▶ [Exercise]: Every line from the one holding "Task: Select the Log tab" through the last line of the records must be retyped exactly, and no other line or picture may appear in the copy.

[Entries shown Boundary: Start]

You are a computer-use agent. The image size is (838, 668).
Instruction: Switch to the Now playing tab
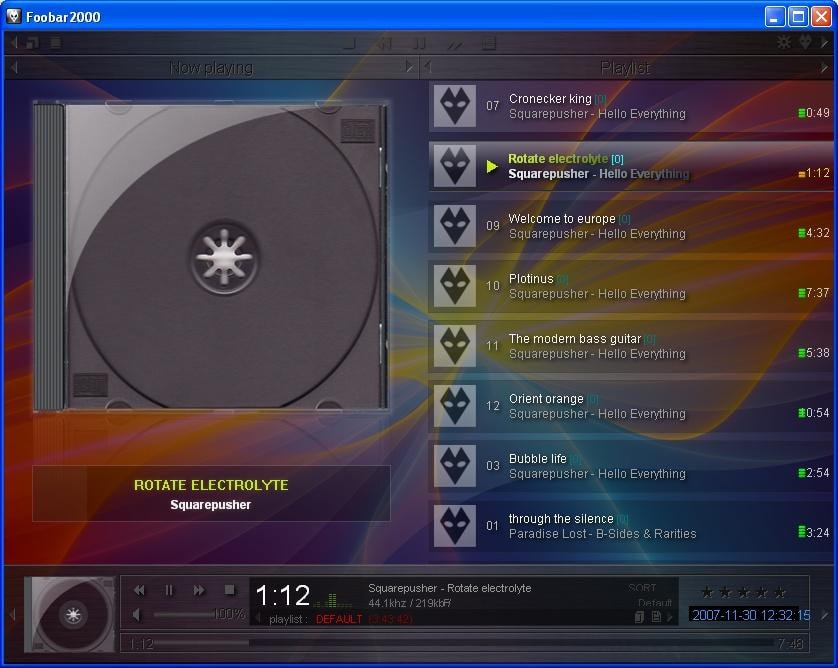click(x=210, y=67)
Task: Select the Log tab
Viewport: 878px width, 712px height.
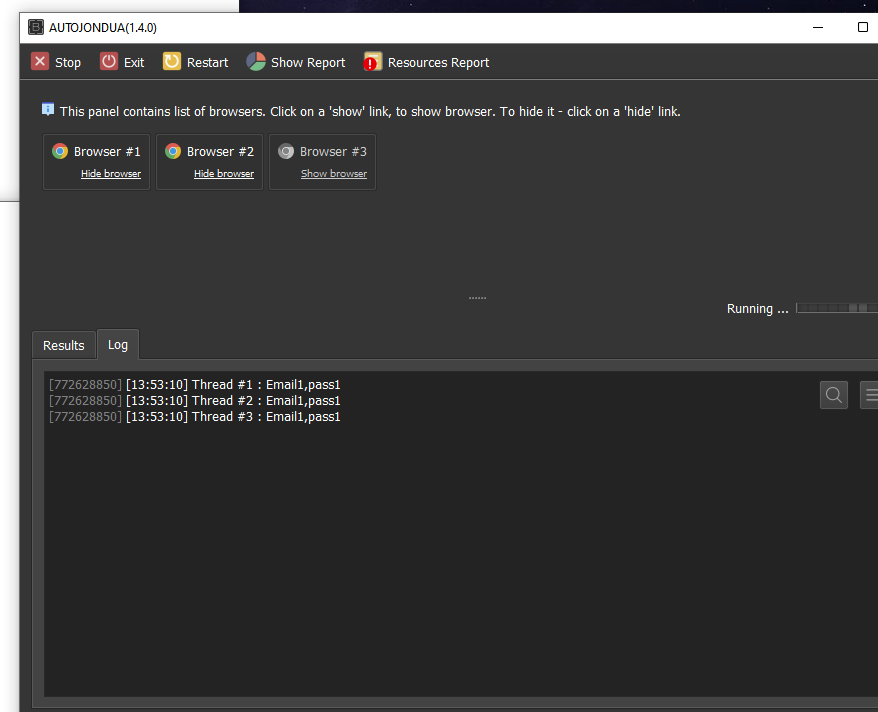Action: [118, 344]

[Entries shown Boundary: End]

▶ [Worked solution]:
Task: Select the Log tab
Viewport: 878px width, 712px height.
Action: [118, 344]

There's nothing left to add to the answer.